Can Microarrays Accelerate Influenza Diagnosis?

  • A microarray -- a leading-edge molecular biology tool containing influenza DNA sequence information -- developed by researchers at the University of Colorado, Boulder, and recently tested by the Centers for Disease Control and Prevention, has shown that it can identify specific types and subtypes of influenza strains from patient samples in less than half a day.

    This is not the first influenza-targeting diagnosing microarray, and it is not likely to be the last as the specter of an influenza pandemic hovers over global public health. Last month, Mulkiteo, Wash.-based CombiMatrix announced the availability of a commercial microarray for the identification of H5N1 bird flu virus and, the company said, all other strains of Influenza A.

    Both so-called "chips" shorten current methods that take can days to characterize flu subtypes infecting patients, and animals.

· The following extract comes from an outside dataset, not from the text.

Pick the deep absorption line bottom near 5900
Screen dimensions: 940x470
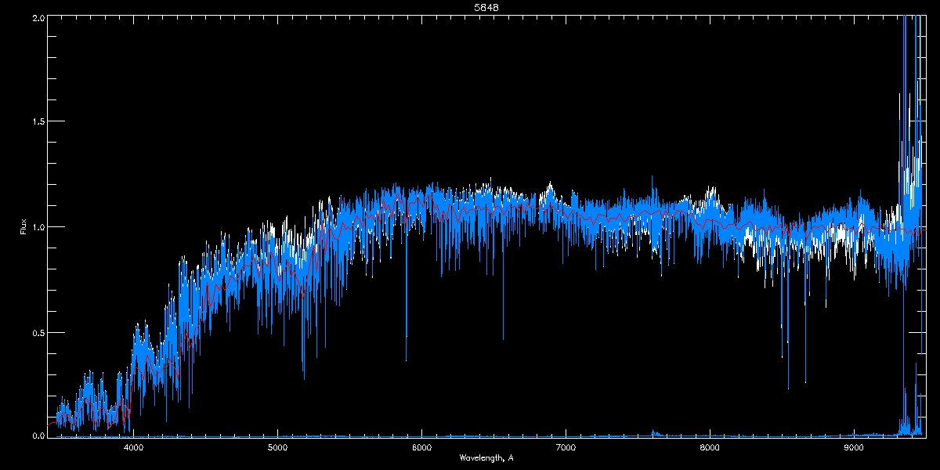(406, 360)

Still, today both are limited to use in labs with the sophisticated equipment necessary to process the chip, which in the University of Colorado case, is a very high quality microscope slide spotted with DNA. The CombiMatrix chip is based on the company's semiconductor technology.

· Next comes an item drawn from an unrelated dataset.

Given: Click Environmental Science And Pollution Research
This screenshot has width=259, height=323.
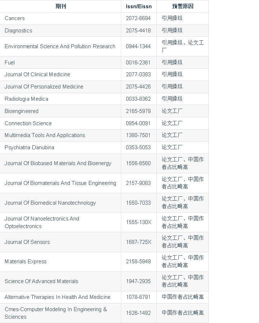Looking at the screenshot, I should click(60, 46).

    The Colorado chip, developed in the lab of Kathy Rowlen, a chemistry professor, was evaluated for three primary subtypes of flu in the October CDC test -- the avian flu strain H5N1, and two of the most common human flu types worldwide in recent winters, H1N1 and H3N2.

    The chip was more than 90 percent accurate and will be tested again for accuracy and speed against standard flu-virus culturing methods at the CDC's Atlanta headquarters next month, the university said in a statement. The university researchers are planning to make the sequence information, derived from the Las Alamos National Lab influenza database [subscription required], freely available to researchers.

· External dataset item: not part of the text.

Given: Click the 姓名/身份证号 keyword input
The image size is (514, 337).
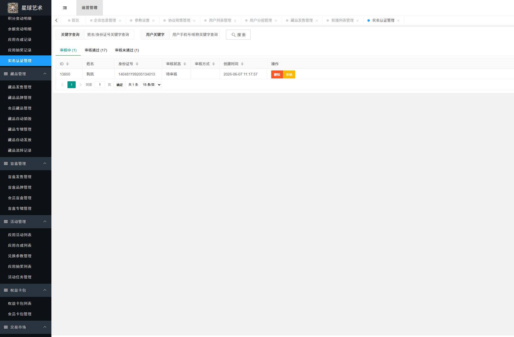Looking at the screenshot, I should coord(109,35).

    The Colorado technology was developed with a $2 million, five-year grant to CU from the National Institute for Allergies and Infectious Diseases. Dr. Rowlen's lab is also working on technology that would free the technology from the lab bench.

    “In theory, you want to try to get rid of all the work in labs with sophisticated equipment to catch and preconcentrate the virus,” Martin Mehlmann, a post-doctoral researcher in Rowlen's lab, told New Biology Economy. “The idea is to have a small device with a power supply that could be used [in the field]. There is a still a long way to go.”